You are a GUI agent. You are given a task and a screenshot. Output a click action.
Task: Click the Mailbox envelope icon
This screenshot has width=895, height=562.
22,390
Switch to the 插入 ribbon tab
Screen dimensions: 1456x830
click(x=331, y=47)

______

**Work required:** Restate the records above verbatim, omitting no line.

**Answer box:**
You are a GUI agent. You are given a task and a screenshot. Output a click action.
Task: Click the Mailbox envelope icon
This screenshot has width=895, height=562.
22,390
Switch to the 插入 ribbon tab
Screen dimensions: 1456x830
click(x=331, y=47)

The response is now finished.